Supplied information below:

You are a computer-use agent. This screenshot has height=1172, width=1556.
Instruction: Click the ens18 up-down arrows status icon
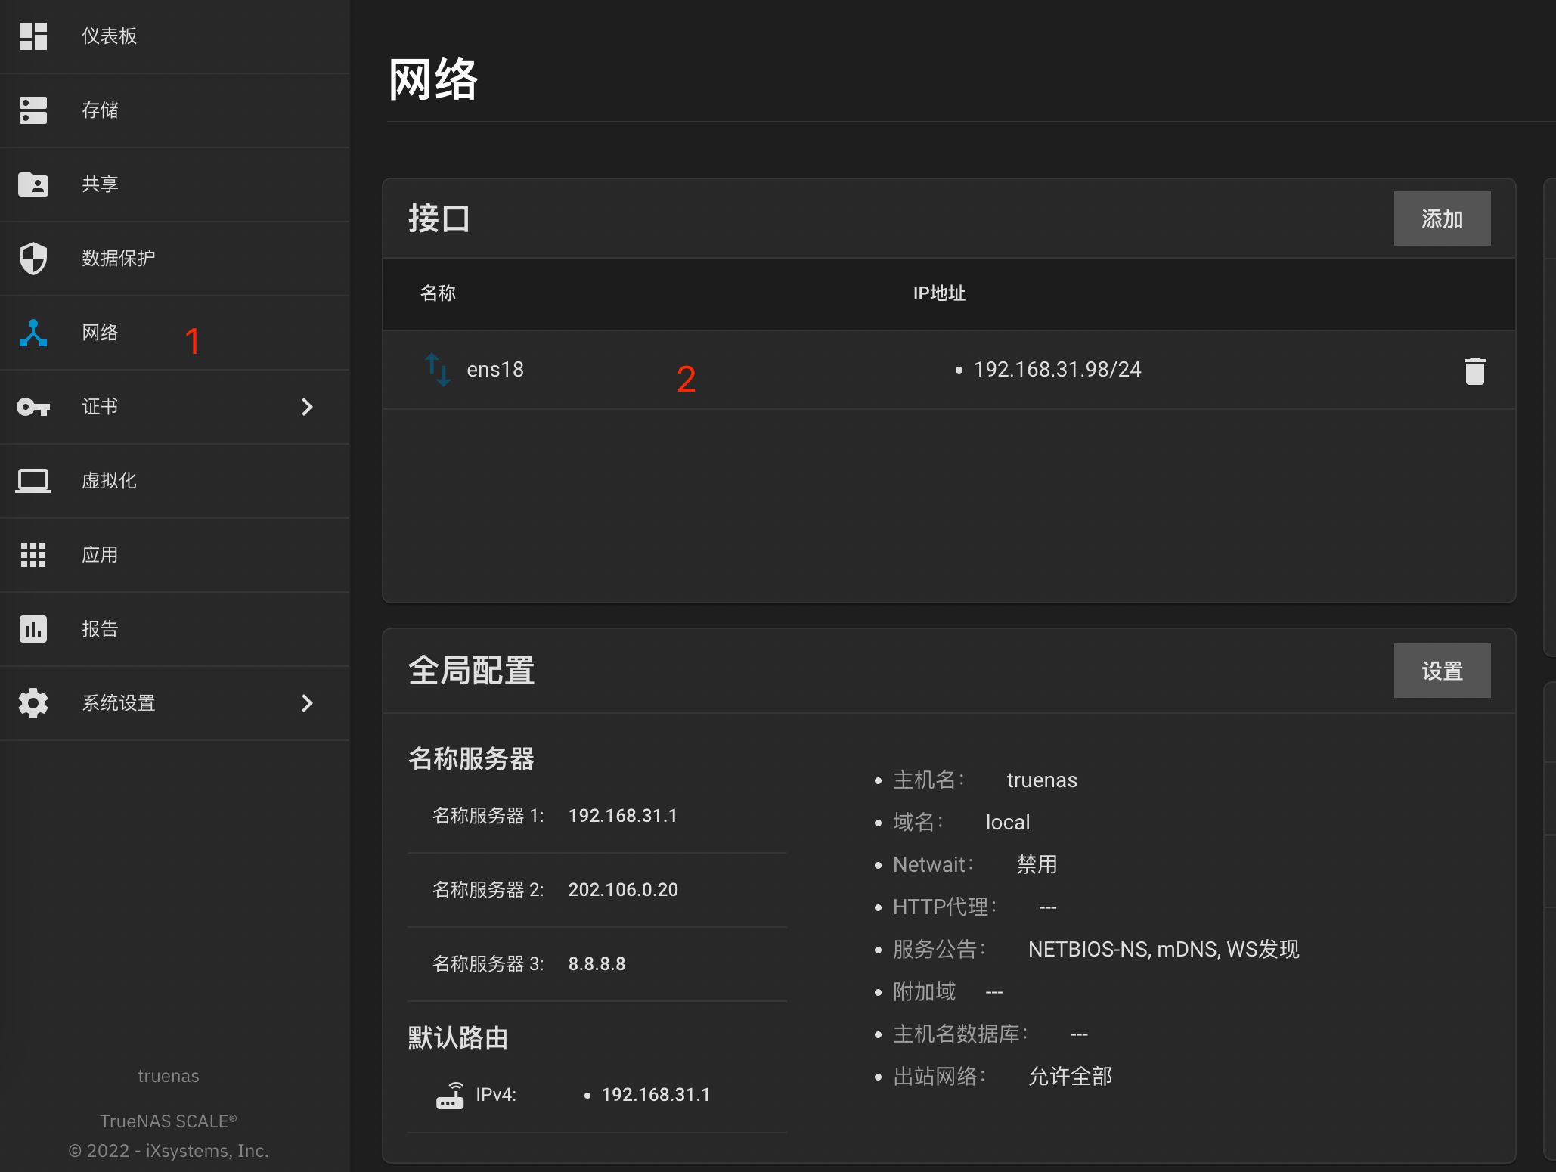[x=438, y=370]
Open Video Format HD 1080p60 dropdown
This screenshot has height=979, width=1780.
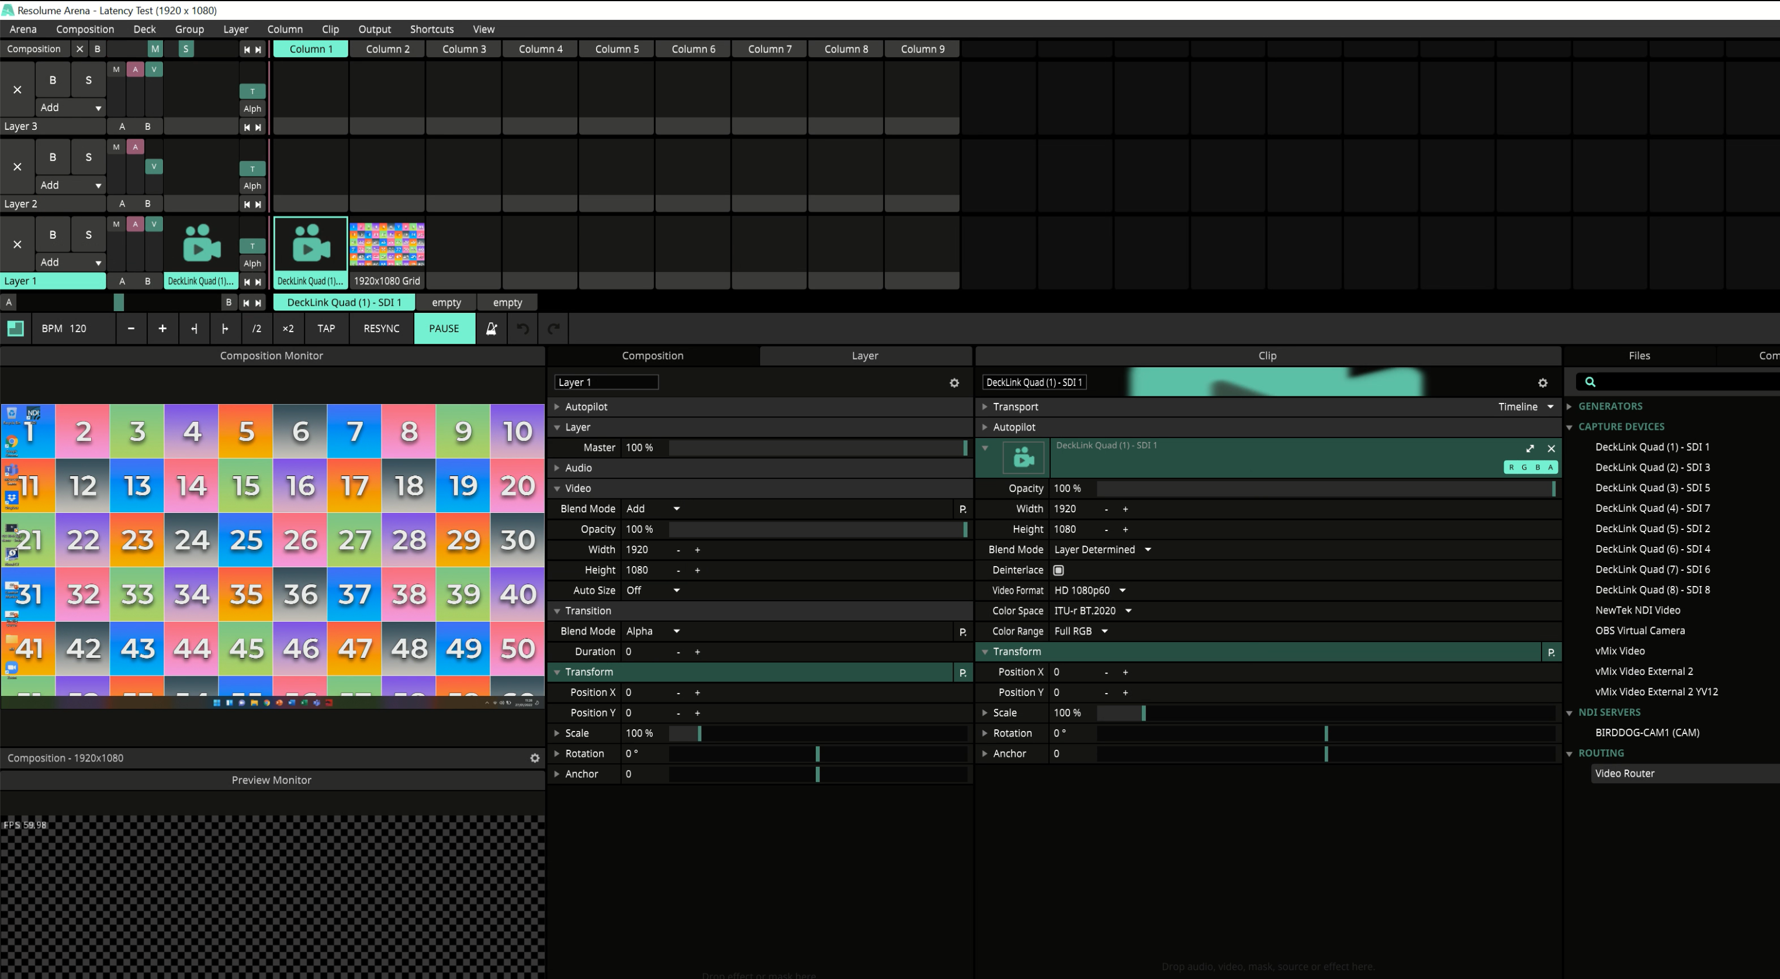coord(1090,590)
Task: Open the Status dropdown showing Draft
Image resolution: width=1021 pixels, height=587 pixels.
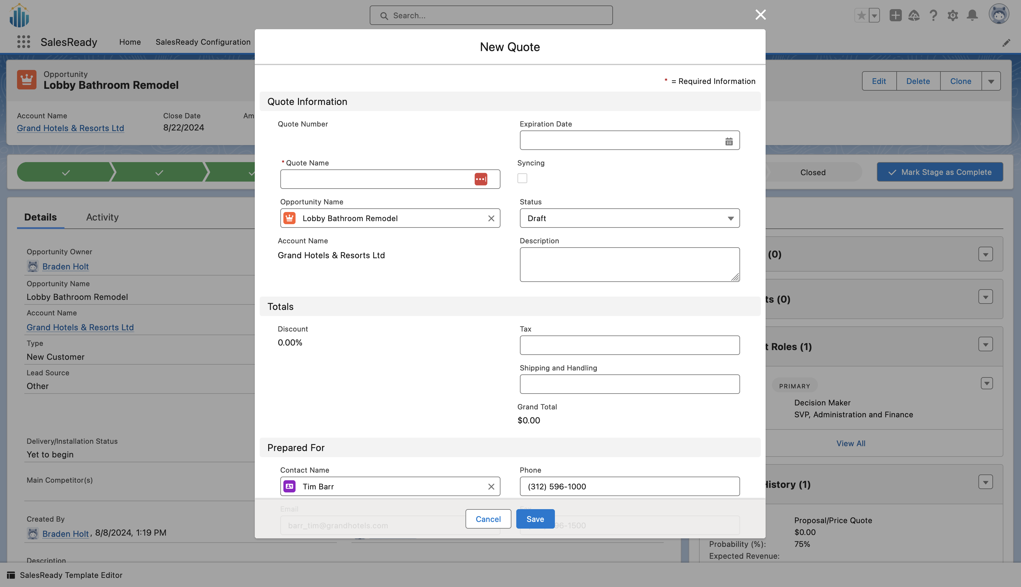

End of Supplied information.

State the number of lines above that hold the string "dropdown", with nothing added.

2